Records to process:
════

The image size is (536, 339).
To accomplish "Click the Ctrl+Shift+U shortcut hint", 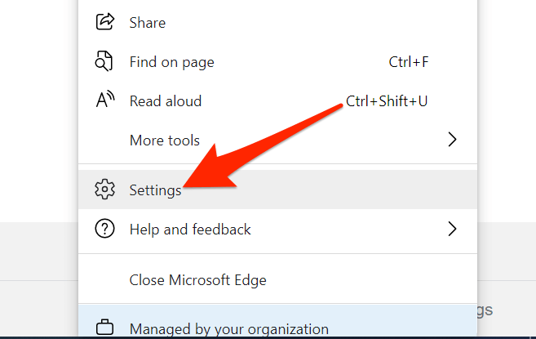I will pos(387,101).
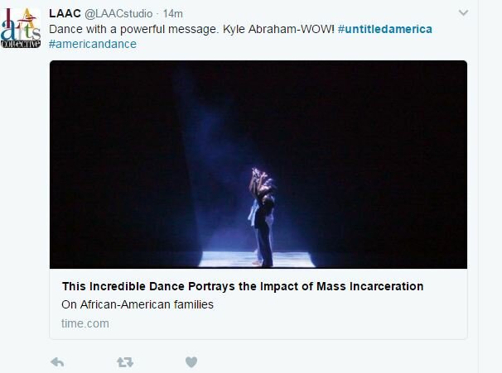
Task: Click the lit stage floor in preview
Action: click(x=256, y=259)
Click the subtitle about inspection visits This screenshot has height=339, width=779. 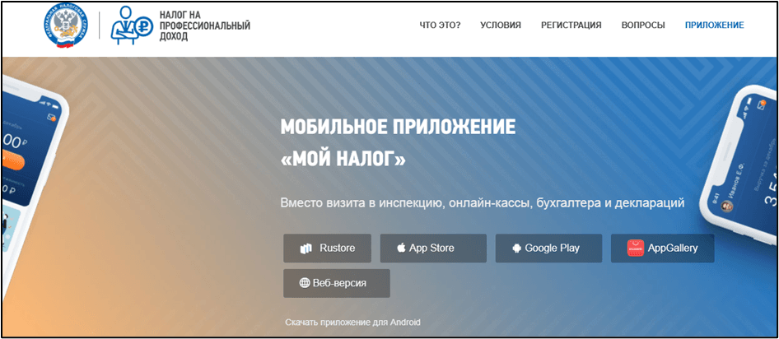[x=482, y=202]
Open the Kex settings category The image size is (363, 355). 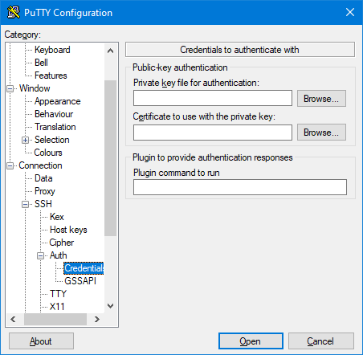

════

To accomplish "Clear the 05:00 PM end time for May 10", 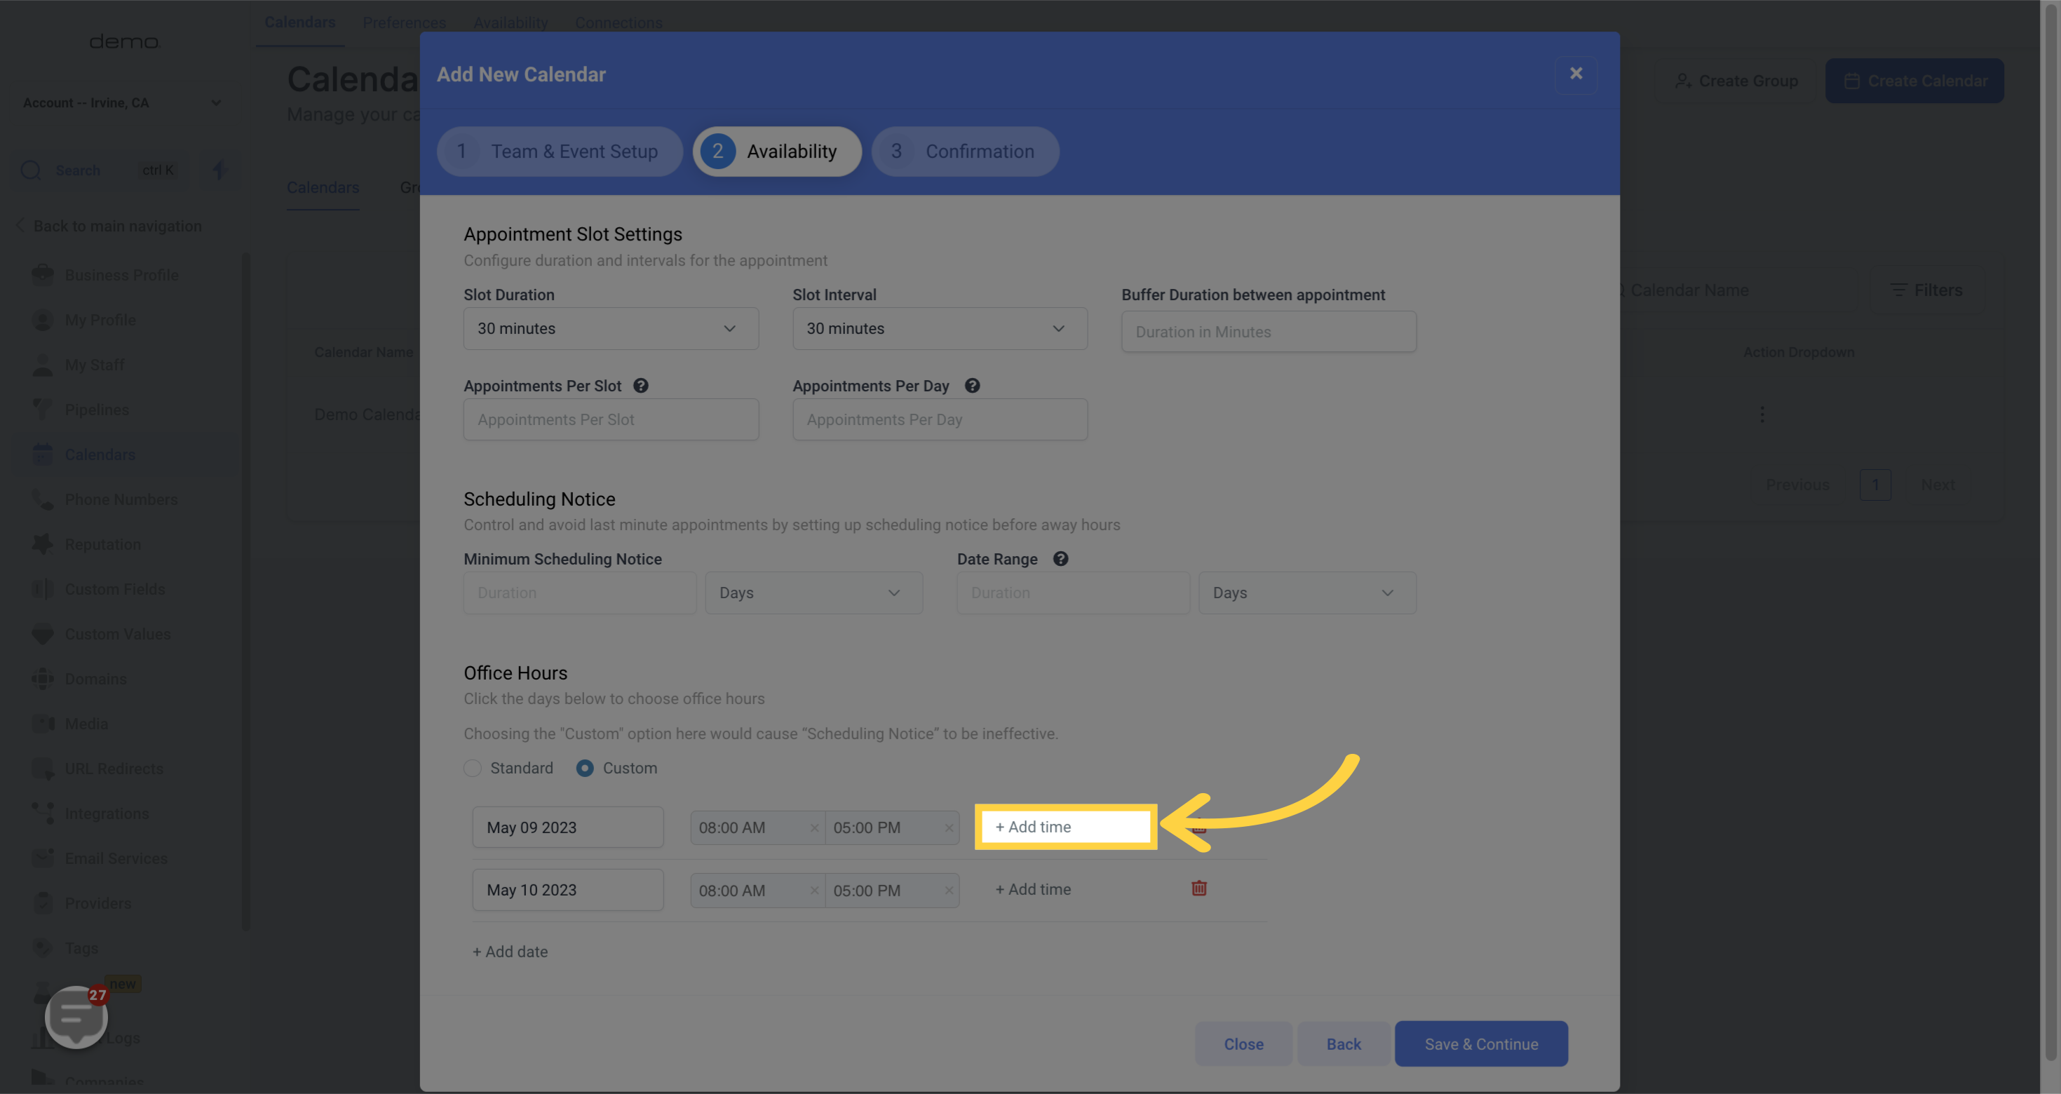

════

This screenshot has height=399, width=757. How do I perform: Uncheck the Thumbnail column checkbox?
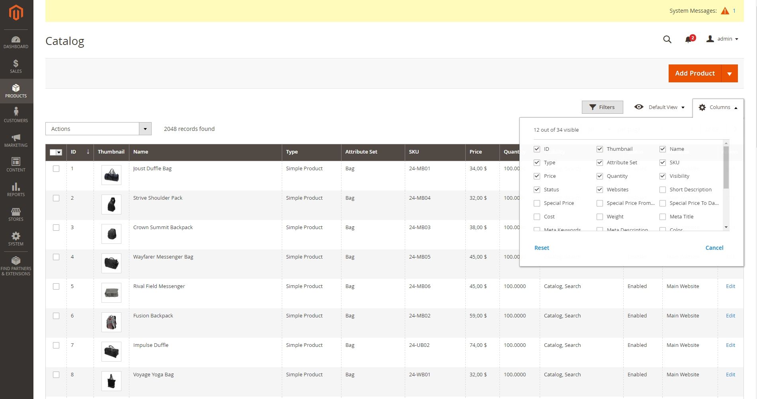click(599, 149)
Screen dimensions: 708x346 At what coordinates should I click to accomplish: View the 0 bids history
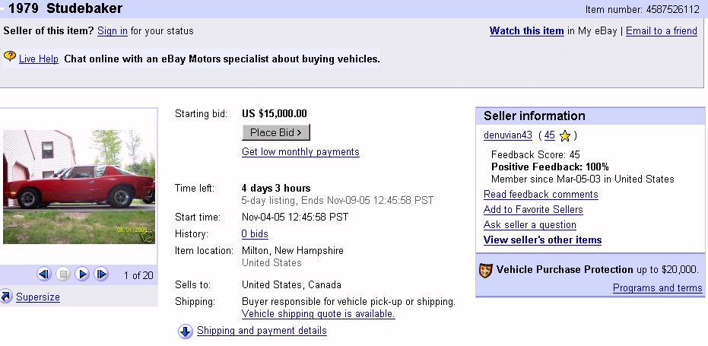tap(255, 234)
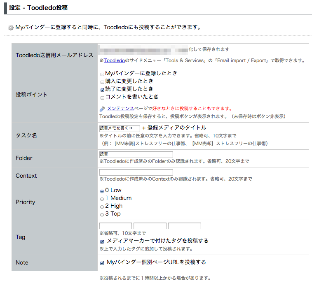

════

Exercise brief: Quote the lines word for word, starting at the line containing "Screen dimensions: 708x346" and stopping after the line containing "tap(255, 234)". Omit the pictures.

The result:
Screen dimensions: 708x346 At what coordinates should I click to accomplish: View the 0 bids history
tap(255, 234)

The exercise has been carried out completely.